• **Problem requirements**
Reproduce the listing word for word. Skip any image.

_ _ _ _ _

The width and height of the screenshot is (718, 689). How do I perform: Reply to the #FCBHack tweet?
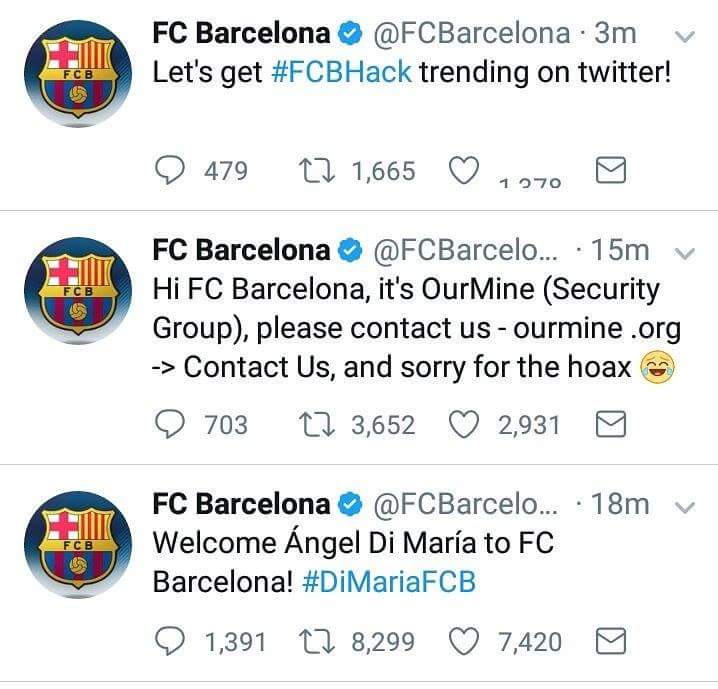point(170,170)
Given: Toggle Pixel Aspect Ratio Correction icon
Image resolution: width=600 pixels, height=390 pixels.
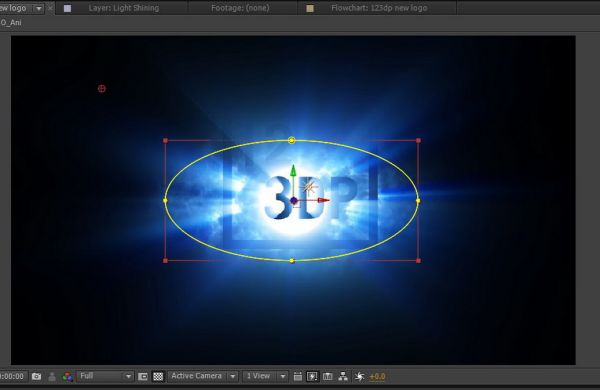Looking at the screenshot, I should [298, 377].
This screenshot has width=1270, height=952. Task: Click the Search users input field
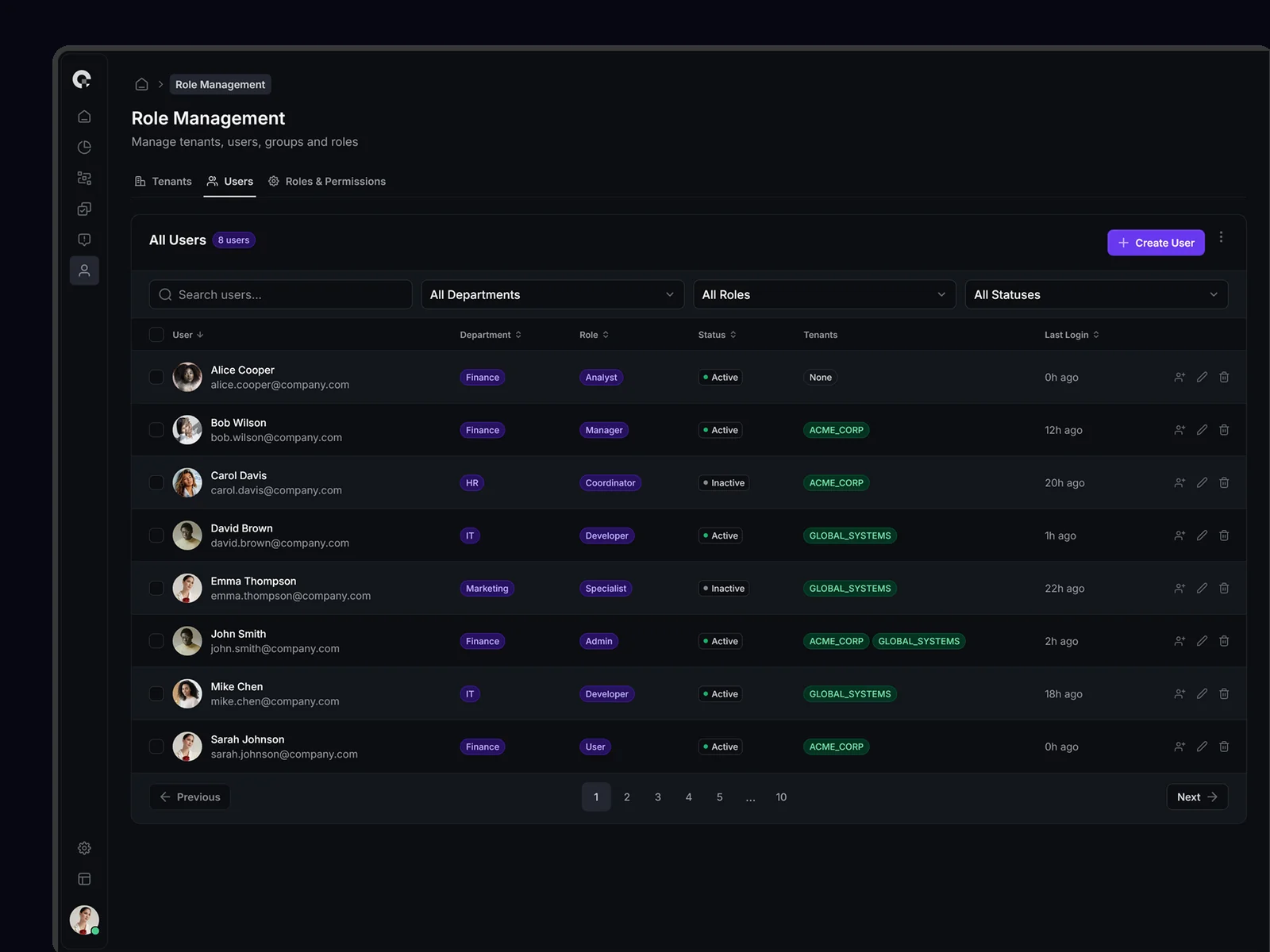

_ _ _ _ _

• **Written solution**
The width and height of the screenshot is (718, 689). How do I perform: Reply to the #FCBHack tweet?
point(170,170)
Given: Toggle Pixel Aspect Ratio Correction icon
Image resolution: width=600 pixels, height=390 pixels.
Looking at the screenshot, I should [298, 377].
This screenshot has width=1270, height=952. Task: Click the Search users input field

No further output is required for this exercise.